If the new employer won’t give you a copy
You can make a formal request to see the reference if the new employer has kept it.
This is called making a 'subject access request' or 'SAR', and the law says the company has to reply within 40 days. You might have to pay for the copy - it can cost up to £10.
You can find out how to make a subject access request on the Information Commissioner’s Office (ICO) website. The ICO is the organisation that makes sure people can see the information they’re entitled to.
Asking your old employer to give a good reference next time
Think about if you can ask your old employer to give a better reference in future. You might be able to speak to someone else if you don’t want to contact your manager directly - for example an HR department or another manager.
Explain what the problem is and how you’d like them to help. Be as specific as you can and focus on the facts rather than how you feel.
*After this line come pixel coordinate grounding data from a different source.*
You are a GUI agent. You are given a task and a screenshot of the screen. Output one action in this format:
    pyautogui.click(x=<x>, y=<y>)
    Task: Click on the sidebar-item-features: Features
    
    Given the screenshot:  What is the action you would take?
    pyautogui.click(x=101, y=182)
For example, if you’ve lost a job offer because your old employer gave a bad reference, you could:
- tell your old employer you were offered a job but it was withdrawn because of the reference
- ask them to review the reference to make sure it was fair and accurate
- ask them to confirm they’ll give a fair reference in future
Taking action against your previous employer
If you’ve lost out on a job because your employer gave you an unfair reference, you might be able to take them to court.
Going to court can take a long time, and you might not win you case. For many people, it’s quicker to look for another job or ask someone else to give a reference instead.
Your nearest Citizens Advice can help you decide if it’s worth taking your employer to court.